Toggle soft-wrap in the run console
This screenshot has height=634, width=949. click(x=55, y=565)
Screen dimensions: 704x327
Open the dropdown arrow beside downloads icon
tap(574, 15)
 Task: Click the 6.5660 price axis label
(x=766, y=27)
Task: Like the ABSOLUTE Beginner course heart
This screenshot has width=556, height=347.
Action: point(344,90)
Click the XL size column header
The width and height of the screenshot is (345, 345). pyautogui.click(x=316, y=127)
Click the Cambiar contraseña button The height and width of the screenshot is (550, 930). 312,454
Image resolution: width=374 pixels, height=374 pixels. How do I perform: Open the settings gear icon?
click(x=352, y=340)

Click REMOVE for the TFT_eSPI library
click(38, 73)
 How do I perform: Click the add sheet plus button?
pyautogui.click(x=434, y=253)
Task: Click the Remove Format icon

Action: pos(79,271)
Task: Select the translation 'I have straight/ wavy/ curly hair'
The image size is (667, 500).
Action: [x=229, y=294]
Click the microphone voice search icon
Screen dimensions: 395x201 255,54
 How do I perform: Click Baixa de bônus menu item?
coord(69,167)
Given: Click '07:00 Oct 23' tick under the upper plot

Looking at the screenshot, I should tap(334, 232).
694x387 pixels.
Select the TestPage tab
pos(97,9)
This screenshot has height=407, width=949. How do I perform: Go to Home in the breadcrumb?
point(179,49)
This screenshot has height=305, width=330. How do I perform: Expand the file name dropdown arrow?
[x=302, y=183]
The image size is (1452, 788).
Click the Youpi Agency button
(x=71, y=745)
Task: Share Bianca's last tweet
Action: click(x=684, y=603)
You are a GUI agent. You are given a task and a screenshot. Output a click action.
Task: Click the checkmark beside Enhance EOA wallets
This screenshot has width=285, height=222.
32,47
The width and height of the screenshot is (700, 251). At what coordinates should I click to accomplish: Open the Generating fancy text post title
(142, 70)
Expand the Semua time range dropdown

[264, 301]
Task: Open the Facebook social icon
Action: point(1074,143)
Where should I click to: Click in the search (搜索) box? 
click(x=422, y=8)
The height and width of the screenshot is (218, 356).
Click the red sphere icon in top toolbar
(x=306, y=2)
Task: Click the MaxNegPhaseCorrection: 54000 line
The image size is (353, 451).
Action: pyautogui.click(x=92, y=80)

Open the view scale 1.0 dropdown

Assigned task - Above are the records. Copy the lines beginning at the one that has "Select the TestPage tab" and ending with the one that has "The image size is (1452, 788).", unchanged.

Answer box -
Select the TestPage tab
pos(97,9)
This screenshot has height=407, width=949. How do I perform: Go to Home in the breadcrumb?
point(179,49)
This screenshot has height=305, width=330. How do I perform: Expand the file name dropdown arrow?
[x=302, y=183]
The image size is (1452, 788).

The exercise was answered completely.